No Piauí, o consumo de ovinos é expressivo, seja na tradicional buxada, feita com vísceras, ou no churrasco de carne. Do bode e do carneiro, tudo é aproveitado, inclusive o couro, amplamente utilizado na curtume. A criação desses animais está intimamente ligada ao processo de exploração do estado, marcado pela presença de grandes fazendas.
Em todo o Nordeste, a buchada é feita com as entranhas — rins, fígado e vísceras — do bode, lavadas, fervidas, cortadas, temperadas e cozidas em bolsas (de cerca de 8 cm de diâmetro) feitas com o próprio estômago do animal.
No Nordeste, mais rigorosamente, a buchada leva apenas as chamadas vísceras brancas.
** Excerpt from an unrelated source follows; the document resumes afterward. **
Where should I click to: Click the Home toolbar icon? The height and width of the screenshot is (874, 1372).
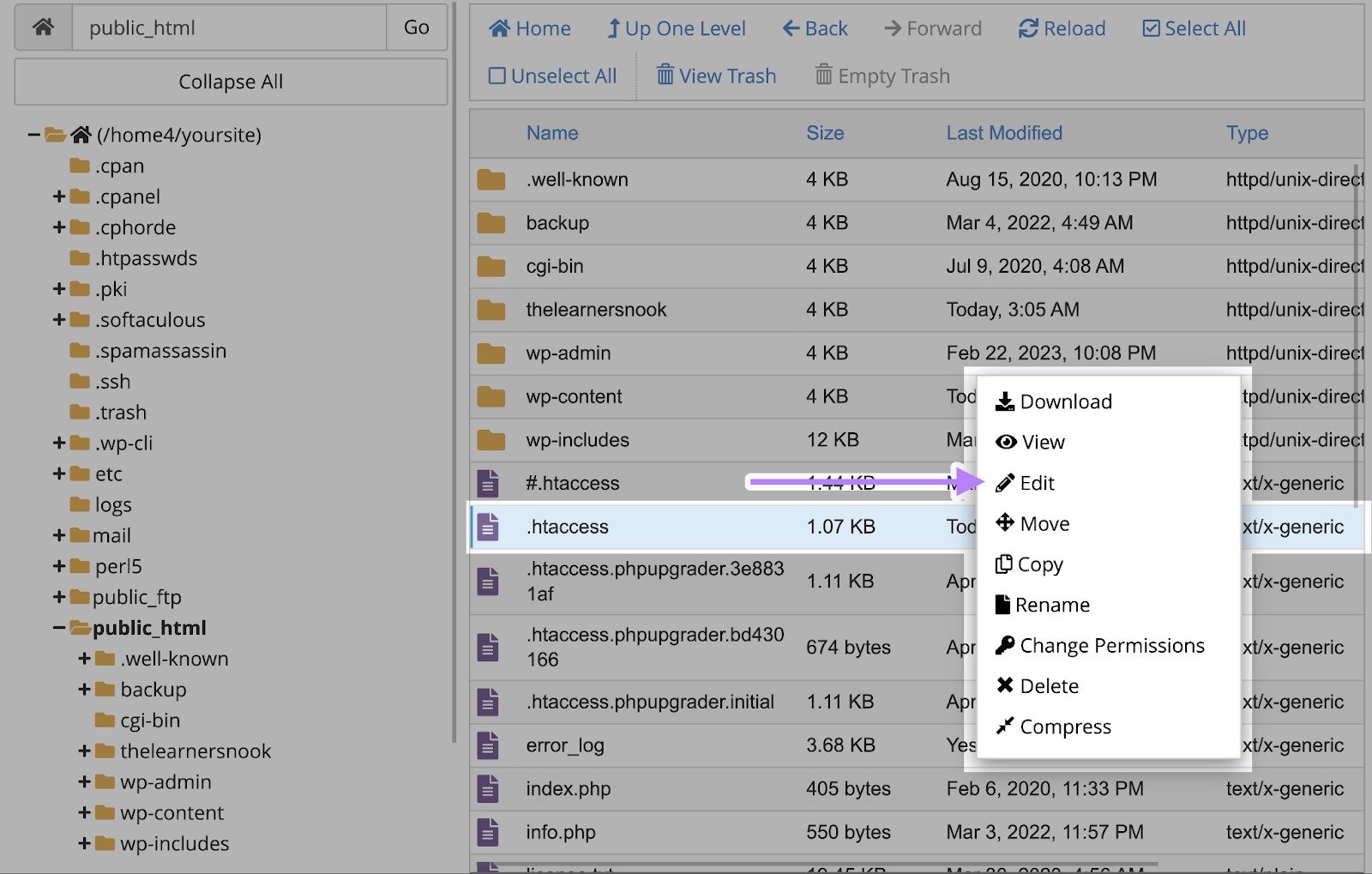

As tripas e as outras partes do estômago que não foram utilizadas para fazer as bolsas compõem um prato diferente: o sarapatel, que usa vísceras vermelhas, como o coração, rins, pulmões, fígado e o baço.
O termo “buchada de bode” é uma invenção das regiões Sul e Sudeste, pois no Nordeste, o lar dessa iguaria, diz-se simplesmente “buchada”. Entretanto, não é raro encontrar a buchada feita com vísceras de carneiro ou mesmo de boi. Além disso, é mais comum ver a buchada recheada com vísceras vermelhas no Sul e Sudeste do que no Norte e Nordeste do Brasil.